Infertility affects 15% of couples and male infertility accounts for around 40% of all cases. Some cases of male infertility can be treated by medical or surgical intervention, whilst for others, assisted reproduction techniques may be the best pathway to having a baby.
Male infertility is most commonly caused by problems that affect either sperm production, sperm transportation, or sperm DNA quality. The most common cause is a problem with making sperm in the testes. Either low numbers of sperm are made or the sperm that are made do not work properly. After sperm are made in the testes they are transported along a maze of tubes before they reach the penis. Blockages (often referred to as obstructions) in these tubes can prevent any sperm being ejaculated even though sperm production in the body is normal. Sperm DNA can be damaged during sperm production and transport. High levels of sperm DNA damage is associated with delayed natural conception and recurrent miscarriage. Sperm DNA damage also reduces the success of fertility treatments like IVF.
A varicocele is a swelling of the veins in the scrotum, the sac around the testes. It is a common and yet reversible cause of male infertility. It is thought that it causes the testes to become too hot which leads to poor quality sperm production.
Infections can interfere with sperm production and sperm health. Some infections can cause scarring that blocks the passage of sperm. These include inflammation of the epididymis (epididymitis) or testicles (orchitis) and some sexually transmitted infections, including gonorrhea or HIV.

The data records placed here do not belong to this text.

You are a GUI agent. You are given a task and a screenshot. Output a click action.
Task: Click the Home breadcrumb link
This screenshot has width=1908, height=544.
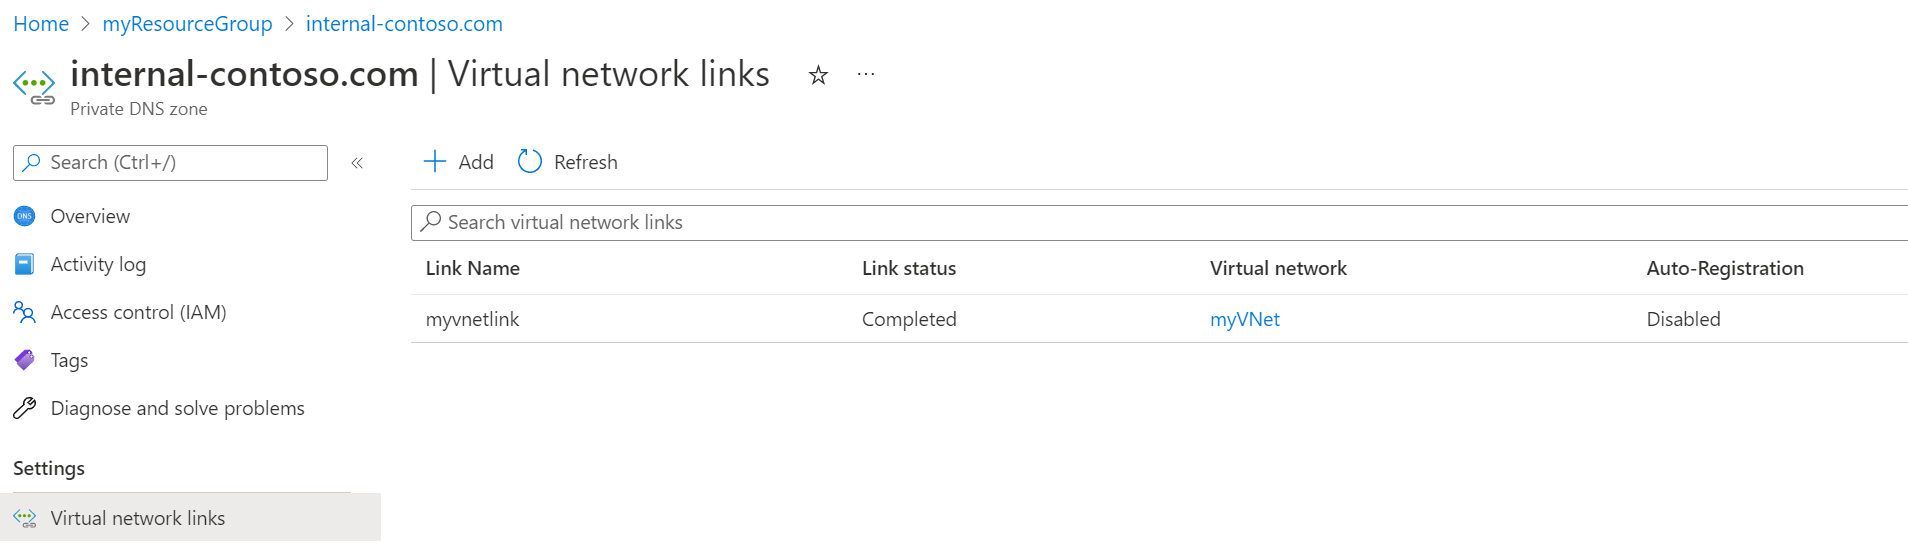click(41, 24)
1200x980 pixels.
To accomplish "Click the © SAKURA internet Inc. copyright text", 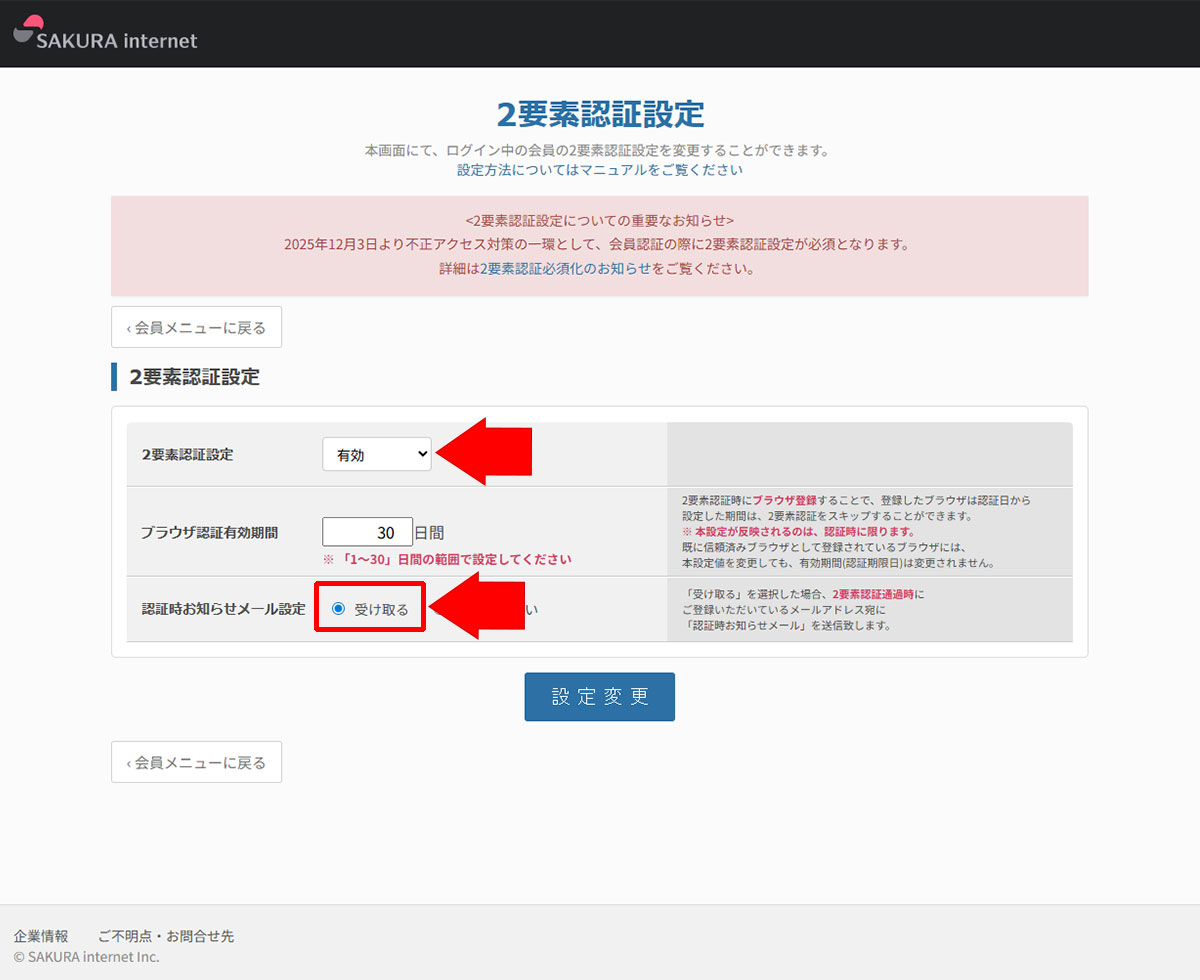I will tap(86, 957).
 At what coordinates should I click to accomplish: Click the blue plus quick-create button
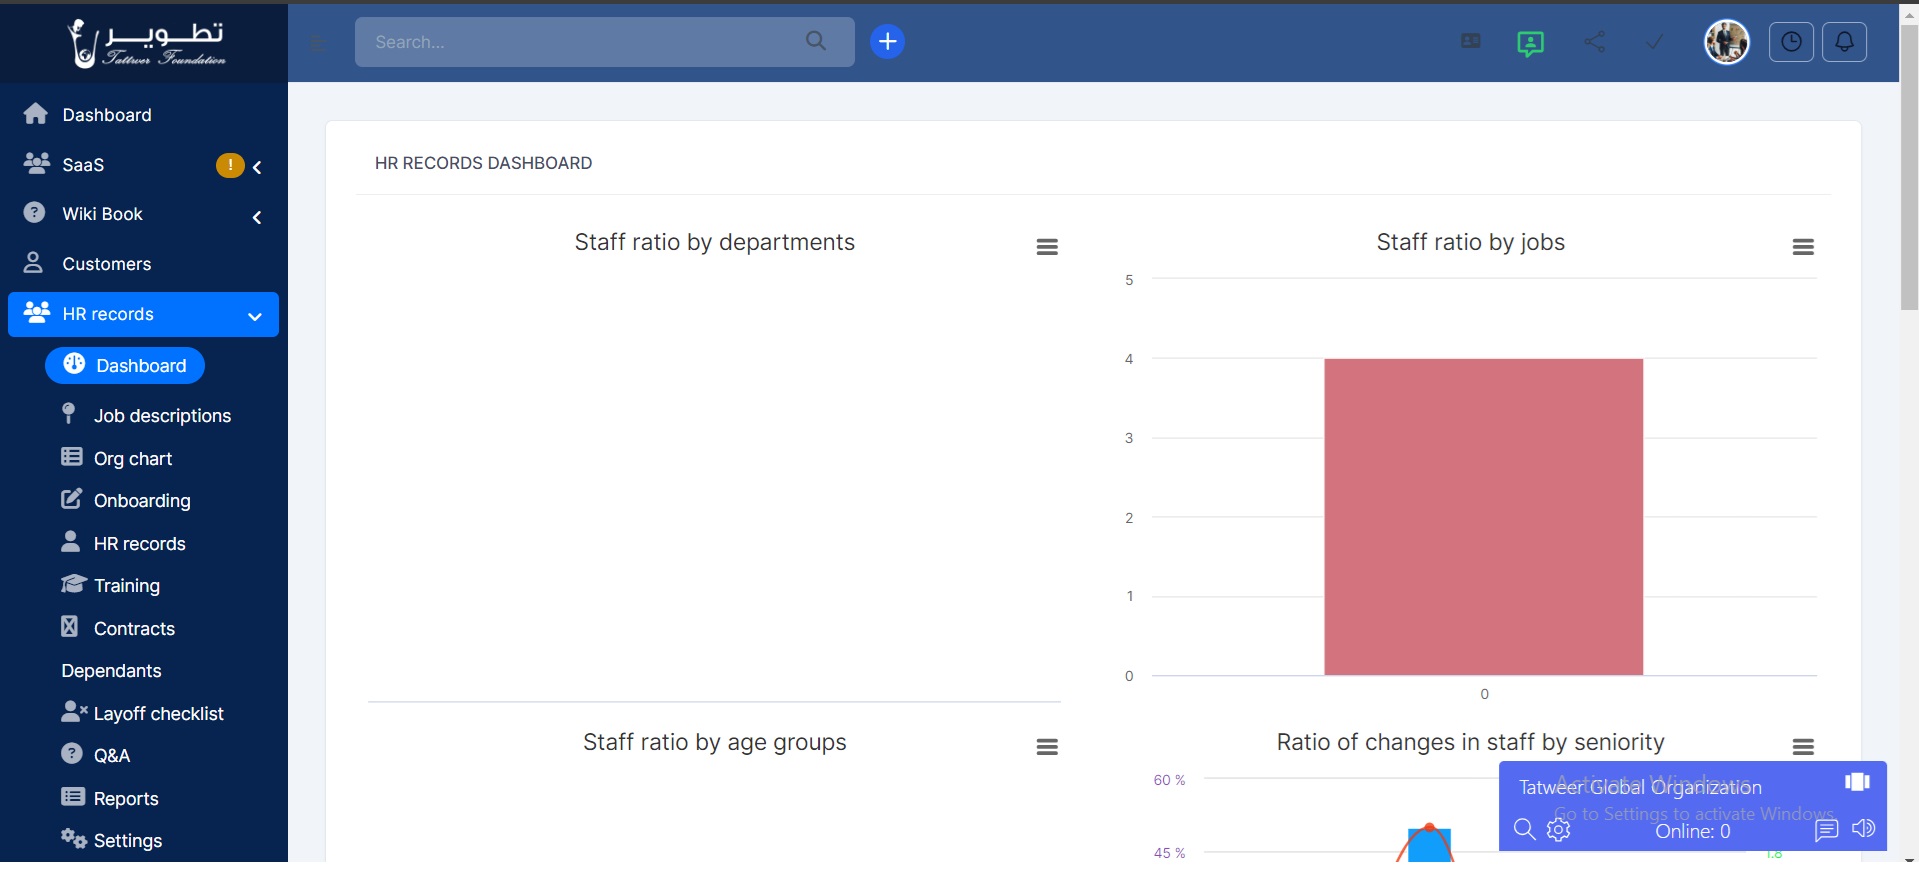[887, 42]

The tubule system that carries the sperm through the male reproductive system is complex. The tubes can be blocked due to various causes, including inadvertent injury from surgery, childhood illnesses like mumps, prior infections, trauma or abnormal development such as with cystic fibrosis or similar inherited conditions.
Inherited disorders such as Klinefelter’s syndrome — in which a male is born with two X chromosomes and one Y chromosome (instead of one X and one Y) — cause abnormal development of the male reproductive organs. Other genetic syndromes associated with infertility include cystic fibrosis, Kallmann’s syndrome and Kartagener’s syndrome.
Testosterone replacement therapy, long-term anabolic steroid use, cancer medications (chemotherapy), certain antifungal medications, hair loss products, some ulcer drugs and certain other medications can impair sperm production and decrease male fertility.
Certain surgeries may prevent you from having sperm in your ejaculate, including vasectomy, inguinal hernia repairs, scrotal or testicular surgeries, prostate surgeries, and large abdominal surgeries performed for testicular and rectal cancers, among others. In most cases, surgery can be performed to either reverse the blockage or to retrieve sperm directly from the epididymis and testicles.
Extended exposure to benzenes, toluene, xylene, pesticides, herbicides, organic solvents, painting materials and lead may contribute to low sperm counts.
Exposure to lead or other heavy metals may cause infertility.
Exposure to radiation can reduce sperm production, though it will often eventually return to normal. With high doses of radiation, sperm production can be permanently reduced.
Elevated temperatures impair sperm production and function.
Health and lifestyle causes
Anabolic steroids taken to stimulate muscle strength and growth can cause the testicles to shrink and sperm production to decrease. Use of cocaine or marijuana may reduce the number and quality of your sperm as well.
Drinking alcohol can lower testosterone levels, cause erectile dysfunction and decrease sperm production. Liver disease caused by excessive drinking also may lead to fertility problems.
Men who smoke may have a lower sperm count than do those who don’t smoke. Second hand smoke also may affect male fertility.
Stress can interfere with certain hormones needed to produce sperm. Severe or prolonged emotional stress, including problems with fertility, can affect your sperm count.
Obesity can directly impact sperm themselves and cause hormone changes that reduce male fertility.
Diabetes is associated with poorer semen and poorer fertility treatment success.